As FDA approval seemed imminent, March of Dimes leaders met with your staff and were assured that every effort was being made to standardize distribution methods, work with physicians and patients to streamline insurance and managed care issues, and most importantly, to ensure that every eligible patient who is offered the drug by her physician has access to the drug regardless of ability to pay. Your staff described the “care connection” program that has been created to assure all of these aspects of drug supply and availability, including a substantial financial assistance program for uninsured and under-insured women both in the private and public sectors. They also described efforts to work with public payers to assure access to 17P at reasonable costs for Medicaid, and other public health insurance plans.
However, since its approval on February 4, 2011, there have been numerous reports that the price of a course of treatment with MakenaTM could reach $30,000, thus raising questions about whether health plans and public insurance programs like Medicaid and CHIP will cover it.
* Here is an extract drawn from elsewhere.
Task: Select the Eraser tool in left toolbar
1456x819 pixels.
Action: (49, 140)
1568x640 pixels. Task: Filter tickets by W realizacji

So we remain deeply concerned that the cost of this lifesaving treatment could be put out of reach to thousands of women at risk for preterm delivery.
Therefore, we respectfully request that you reconsider the market price of MakenaTM and commit your company to the promise that every eligible woman who is offered the drug will receive it without regard to ability to pay. The March of Dimes is prepared to work with Ther-Rx to help prevent preterm birth and we hope that you will be responsive to our concerns.
Sincerely,

Jennifer L. Howse, PhD Alan R. Fleischman, M.D.
President Senior Vice President and Medical Director

IN RESPONSE TO RETURNING THER-RX's DONATIONS: 

We’ve certainly talked about whether we should give Ther-Rx back their money. It might be helpful as a public relations tactic. But we’re more concerned that a give-back would reduce funds available for our mission. We need both public and sponsor funding to sustain programs like research, health education, and advocacy. We’ve already committed the Ther-Rx sponsorship money for this year. Without it, we’d have to cut some of our programs for mothers and babies. We don’t think that you or the families of preemies would want us to do that. Especially not now when the federal government, states, and other private sources are cutting back their spending on programs for babies and children. So you can see the dilemma. In addition, by holding on to the money, we still have the option to make a public give-back in the future if Ther-Rx does not honor its promise that every woman who needs 17P will get it, regardless of her ability to pay.